In Mongolia last fall, Defense Secretary Donald H. Rumsfeld received a horse as a symbol of friendship between the two countries. He left it behind in the care of a herdsman. Bush joked during his own visit there in November that he was on an important mission.
"Secretary Rumsfeld asked me to check on his horse," the president said.
During a 1962 tour of India and Pakistan, first lady Jacqueline Kennedy's gifts included a baby elephant, a pair of tiger cubs and a thoroughbred bay gelding named Sardar.
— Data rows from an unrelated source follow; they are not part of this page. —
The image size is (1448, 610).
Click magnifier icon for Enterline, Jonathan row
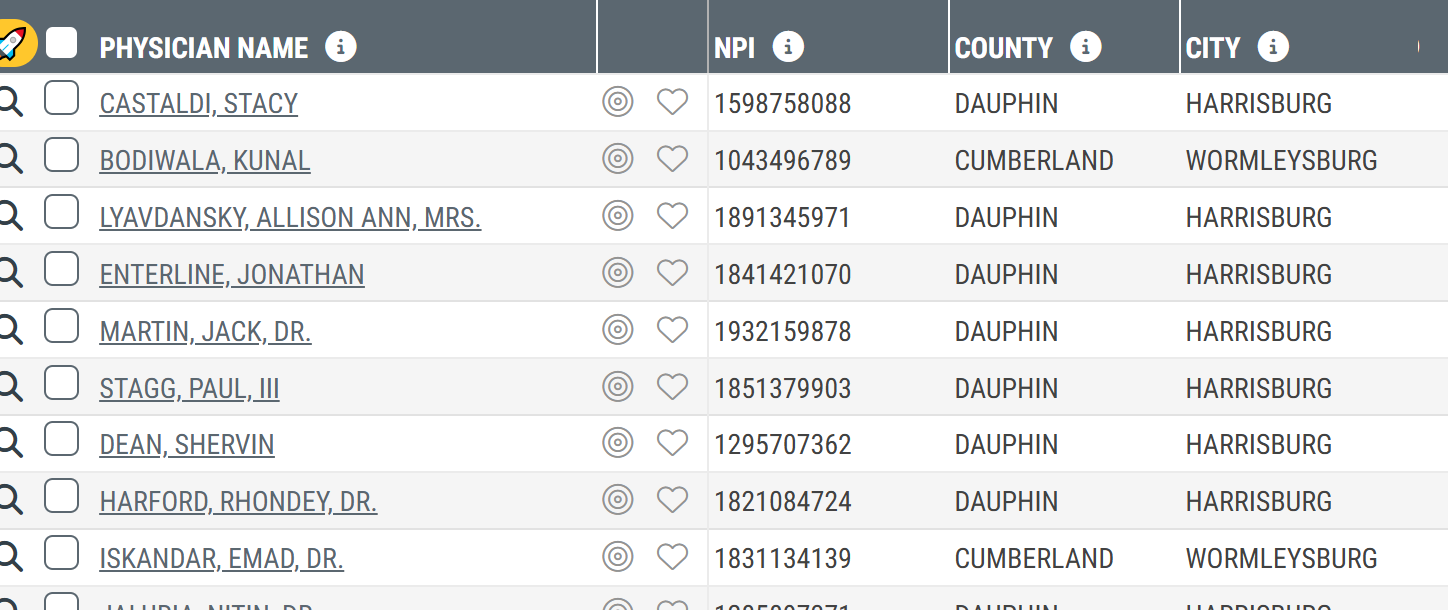click(10, 273)
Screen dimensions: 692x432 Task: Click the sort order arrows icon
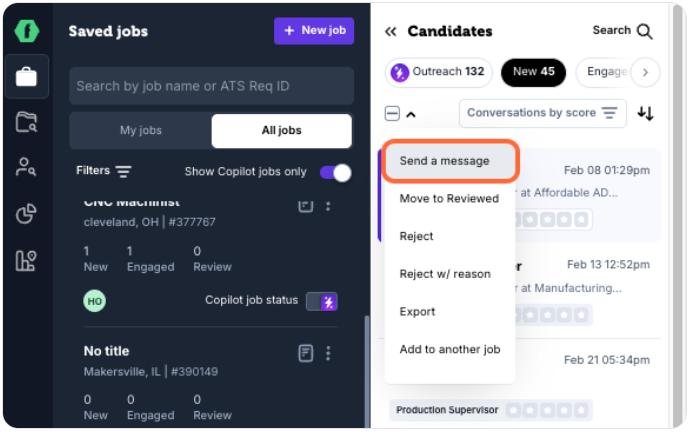point(645,113)
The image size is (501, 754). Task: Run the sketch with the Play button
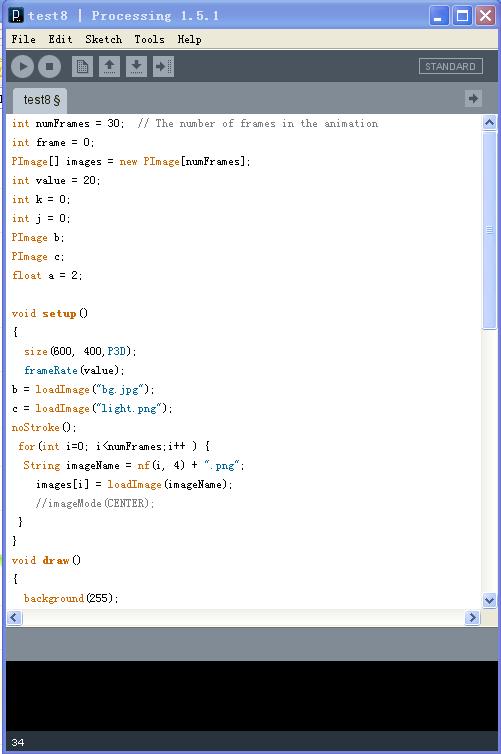click(x=23, y=66)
She sent the horse home by military transport, which brought complaints from a Republican congressman who said he could not catch a military flight from Pakistan to Greece as a result. The other animals eventually made it to U.S. zoos.
Generous gift-givers
In all, Bush accepted more than 100 gifts worth nearly $75,000 from the leaders of some 50 countries last year, including a Lalique crystal paperweight, a Hermes blanket and a Desert Ranger motorcycle. They ranged in value from the thousands of dollars to a few bucks.
"He can't use them personally. So that's too bad," Laura Bush seemed to lament when reporters asked about gifts as Japan's Junichiro Koizumi visited in June. The former prime minister gave her husband a bicycle and a blowup of a Japanese postage stamp featuring Babe Ruth.
Last year, Afghan President Hamid Karzai gave a beige rug with a diamond pattern and Saudi Arabia's crown prince gave a vermeil horse statue on a malachite base with a gold, mother of pearl and malachite octagonal clock. Each was worth $8,000.
Russian President Vladimir Putin gave a $5, 8-by-11-inch photo of Bush's father, former President George H.W. Bush, and family on the rocks in Kennebunkport, Maine.
Putin also gave other photos, and a $250 silver horse shoe.